Task instructions: Once you find the line with "Screen dimensions: 1488x812" in the data that follows, repeat it and every line after it exactly, through the line with "Given: Open the 従業員 employee dropdown".
*** Extracted data ***
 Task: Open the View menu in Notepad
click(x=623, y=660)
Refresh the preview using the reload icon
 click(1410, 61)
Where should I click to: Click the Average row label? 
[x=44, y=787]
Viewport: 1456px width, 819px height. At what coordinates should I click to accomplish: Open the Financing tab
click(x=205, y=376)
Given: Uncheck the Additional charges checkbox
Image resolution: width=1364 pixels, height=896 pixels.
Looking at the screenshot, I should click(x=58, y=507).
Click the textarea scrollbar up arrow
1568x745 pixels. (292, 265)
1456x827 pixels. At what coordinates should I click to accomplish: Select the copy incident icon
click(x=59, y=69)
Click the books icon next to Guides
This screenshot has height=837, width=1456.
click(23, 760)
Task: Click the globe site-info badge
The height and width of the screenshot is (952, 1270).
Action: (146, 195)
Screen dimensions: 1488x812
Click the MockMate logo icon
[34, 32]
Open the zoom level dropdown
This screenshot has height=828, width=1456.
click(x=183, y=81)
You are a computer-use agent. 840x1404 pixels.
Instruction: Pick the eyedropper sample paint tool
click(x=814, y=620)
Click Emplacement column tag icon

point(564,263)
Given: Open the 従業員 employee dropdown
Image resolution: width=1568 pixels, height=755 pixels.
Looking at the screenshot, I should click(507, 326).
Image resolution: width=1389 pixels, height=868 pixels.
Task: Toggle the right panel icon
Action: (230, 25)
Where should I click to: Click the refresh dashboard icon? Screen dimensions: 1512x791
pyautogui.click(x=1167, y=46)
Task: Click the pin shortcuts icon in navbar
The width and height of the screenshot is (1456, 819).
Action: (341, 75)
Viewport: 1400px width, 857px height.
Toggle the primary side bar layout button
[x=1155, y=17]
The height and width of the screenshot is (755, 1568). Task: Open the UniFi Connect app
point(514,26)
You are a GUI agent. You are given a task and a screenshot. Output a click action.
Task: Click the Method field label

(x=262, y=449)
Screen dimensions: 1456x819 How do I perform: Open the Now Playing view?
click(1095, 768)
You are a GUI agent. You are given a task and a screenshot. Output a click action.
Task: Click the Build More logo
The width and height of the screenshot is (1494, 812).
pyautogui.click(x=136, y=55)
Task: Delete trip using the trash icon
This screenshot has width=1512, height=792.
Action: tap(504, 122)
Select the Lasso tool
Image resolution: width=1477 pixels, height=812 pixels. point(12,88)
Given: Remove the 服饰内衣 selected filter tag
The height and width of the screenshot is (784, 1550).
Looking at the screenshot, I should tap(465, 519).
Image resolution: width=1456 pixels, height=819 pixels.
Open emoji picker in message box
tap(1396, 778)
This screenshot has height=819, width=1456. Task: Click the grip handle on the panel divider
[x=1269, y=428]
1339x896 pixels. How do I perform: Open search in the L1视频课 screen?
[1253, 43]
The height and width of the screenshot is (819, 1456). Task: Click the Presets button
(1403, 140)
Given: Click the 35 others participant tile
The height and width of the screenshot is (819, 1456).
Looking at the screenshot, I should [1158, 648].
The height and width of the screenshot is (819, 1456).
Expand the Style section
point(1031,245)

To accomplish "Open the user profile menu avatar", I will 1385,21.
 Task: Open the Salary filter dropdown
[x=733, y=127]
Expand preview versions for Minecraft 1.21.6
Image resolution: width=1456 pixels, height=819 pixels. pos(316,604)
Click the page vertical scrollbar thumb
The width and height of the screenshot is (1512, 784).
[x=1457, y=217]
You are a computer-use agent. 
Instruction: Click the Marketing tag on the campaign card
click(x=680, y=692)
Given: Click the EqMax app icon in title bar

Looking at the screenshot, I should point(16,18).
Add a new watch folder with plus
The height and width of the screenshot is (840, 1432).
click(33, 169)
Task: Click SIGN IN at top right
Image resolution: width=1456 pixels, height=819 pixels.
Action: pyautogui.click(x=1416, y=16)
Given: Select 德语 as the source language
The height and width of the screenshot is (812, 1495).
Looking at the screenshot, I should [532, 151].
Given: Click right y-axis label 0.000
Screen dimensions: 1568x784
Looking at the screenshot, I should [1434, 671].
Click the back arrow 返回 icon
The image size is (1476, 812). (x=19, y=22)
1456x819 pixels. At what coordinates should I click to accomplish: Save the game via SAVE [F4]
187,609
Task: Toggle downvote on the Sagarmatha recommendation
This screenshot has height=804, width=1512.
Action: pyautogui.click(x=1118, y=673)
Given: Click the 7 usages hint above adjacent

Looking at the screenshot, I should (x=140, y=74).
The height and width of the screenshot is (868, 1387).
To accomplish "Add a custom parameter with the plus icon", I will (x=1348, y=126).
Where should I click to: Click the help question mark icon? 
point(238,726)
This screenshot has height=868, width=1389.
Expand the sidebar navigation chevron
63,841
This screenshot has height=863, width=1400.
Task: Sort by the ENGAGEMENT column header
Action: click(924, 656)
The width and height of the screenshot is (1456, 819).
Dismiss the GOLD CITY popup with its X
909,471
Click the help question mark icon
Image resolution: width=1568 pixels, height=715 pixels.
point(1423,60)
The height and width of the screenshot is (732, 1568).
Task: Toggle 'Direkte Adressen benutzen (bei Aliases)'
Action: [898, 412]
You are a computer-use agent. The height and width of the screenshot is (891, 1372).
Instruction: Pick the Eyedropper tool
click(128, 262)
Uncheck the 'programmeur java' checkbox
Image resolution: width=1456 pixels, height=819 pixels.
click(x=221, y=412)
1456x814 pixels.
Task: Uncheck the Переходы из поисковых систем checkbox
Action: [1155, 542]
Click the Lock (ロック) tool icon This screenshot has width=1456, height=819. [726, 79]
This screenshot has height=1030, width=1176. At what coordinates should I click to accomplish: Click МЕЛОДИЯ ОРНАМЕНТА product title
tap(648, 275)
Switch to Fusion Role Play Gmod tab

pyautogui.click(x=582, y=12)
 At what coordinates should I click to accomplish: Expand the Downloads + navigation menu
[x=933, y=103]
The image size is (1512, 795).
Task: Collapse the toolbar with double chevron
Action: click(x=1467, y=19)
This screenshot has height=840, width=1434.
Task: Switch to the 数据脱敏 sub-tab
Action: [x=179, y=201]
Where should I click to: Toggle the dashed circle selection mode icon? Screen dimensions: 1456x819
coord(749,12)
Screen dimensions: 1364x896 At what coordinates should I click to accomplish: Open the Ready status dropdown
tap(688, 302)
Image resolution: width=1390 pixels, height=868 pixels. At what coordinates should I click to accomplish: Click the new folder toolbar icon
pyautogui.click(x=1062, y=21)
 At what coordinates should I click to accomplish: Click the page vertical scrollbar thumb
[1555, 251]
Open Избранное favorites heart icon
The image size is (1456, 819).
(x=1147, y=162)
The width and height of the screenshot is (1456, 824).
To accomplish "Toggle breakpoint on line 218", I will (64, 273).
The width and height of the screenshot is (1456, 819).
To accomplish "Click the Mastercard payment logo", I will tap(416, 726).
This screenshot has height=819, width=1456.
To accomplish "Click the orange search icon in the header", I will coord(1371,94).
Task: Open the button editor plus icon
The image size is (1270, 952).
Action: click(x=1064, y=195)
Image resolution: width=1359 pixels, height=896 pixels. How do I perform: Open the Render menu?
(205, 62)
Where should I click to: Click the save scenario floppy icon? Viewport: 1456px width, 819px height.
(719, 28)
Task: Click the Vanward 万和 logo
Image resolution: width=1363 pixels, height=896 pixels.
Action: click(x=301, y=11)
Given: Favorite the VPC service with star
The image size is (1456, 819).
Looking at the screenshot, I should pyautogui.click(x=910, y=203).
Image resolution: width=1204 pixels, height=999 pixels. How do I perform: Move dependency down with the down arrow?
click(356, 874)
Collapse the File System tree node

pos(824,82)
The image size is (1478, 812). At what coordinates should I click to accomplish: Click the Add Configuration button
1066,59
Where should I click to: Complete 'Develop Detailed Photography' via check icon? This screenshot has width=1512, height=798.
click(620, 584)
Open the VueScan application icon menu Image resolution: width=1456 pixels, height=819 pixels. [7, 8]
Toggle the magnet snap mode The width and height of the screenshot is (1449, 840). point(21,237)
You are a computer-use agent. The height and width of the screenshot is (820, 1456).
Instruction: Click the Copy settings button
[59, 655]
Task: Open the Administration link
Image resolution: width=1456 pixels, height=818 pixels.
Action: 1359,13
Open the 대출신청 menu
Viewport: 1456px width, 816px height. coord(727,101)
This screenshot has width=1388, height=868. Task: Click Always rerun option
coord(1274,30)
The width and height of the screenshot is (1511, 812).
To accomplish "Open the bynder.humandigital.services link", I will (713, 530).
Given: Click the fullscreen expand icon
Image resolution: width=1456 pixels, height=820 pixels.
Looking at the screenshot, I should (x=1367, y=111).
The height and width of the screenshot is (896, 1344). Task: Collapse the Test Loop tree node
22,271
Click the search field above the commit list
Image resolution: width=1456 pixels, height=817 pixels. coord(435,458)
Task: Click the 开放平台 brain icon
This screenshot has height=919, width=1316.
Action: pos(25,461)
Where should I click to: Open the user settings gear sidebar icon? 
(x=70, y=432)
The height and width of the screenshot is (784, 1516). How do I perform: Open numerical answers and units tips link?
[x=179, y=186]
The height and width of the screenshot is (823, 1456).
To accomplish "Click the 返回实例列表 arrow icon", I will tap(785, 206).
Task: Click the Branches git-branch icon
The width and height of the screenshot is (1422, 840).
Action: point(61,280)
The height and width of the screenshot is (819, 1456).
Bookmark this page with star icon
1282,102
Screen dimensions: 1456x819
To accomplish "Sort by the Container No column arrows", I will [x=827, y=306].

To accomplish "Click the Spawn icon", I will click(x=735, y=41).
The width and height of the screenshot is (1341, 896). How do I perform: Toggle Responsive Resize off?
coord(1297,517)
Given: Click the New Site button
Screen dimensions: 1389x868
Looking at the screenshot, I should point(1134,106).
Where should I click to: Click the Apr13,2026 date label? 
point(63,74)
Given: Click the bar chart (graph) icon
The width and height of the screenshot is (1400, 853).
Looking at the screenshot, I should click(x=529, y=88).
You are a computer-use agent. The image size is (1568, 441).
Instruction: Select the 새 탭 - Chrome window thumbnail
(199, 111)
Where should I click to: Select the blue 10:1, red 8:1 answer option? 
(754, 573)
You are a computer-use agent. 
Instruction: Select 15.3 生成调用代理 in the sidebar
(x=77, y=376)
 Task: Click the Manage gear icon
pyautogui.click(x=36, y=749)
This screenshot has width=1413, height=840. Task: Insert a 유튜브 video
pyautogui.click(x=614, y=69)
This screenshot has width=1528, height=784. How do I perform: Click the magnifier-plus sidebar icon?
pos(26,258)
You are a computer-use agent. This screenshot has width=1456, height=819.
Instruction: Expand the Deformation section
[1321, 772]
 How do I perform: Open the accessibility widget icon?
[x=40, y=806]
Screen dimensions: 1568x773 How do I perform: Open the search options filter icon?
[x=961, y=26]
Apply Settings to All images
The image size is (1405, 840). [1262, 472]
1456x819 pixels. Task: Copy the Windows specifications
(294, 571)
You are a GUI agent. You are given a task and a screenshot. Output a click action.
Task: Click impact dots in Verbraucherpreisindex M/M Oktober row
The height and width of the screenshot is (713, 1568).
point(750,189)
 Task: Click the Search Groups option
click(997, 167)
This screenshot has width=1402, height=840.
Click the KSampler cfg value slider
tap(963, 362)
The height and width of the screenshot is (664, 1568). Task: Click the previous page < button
*** End of Extracted data ***
Answer for the task:
Screen dimensions: 1488x812
Click the MockMate logo icon
[34, 32]
Open the zoom level dropdown
This screenshot has height=828, width=1456.
click(x=183, y=81)
You are a computer-use agent. 840x1404 pixels.
Instruction: Pick the eyedropper sample paint tool
click(x=814, y=620)
Click Emplacement column tag icon

point(564,263)
Given: Open the 従業員 employee dropdown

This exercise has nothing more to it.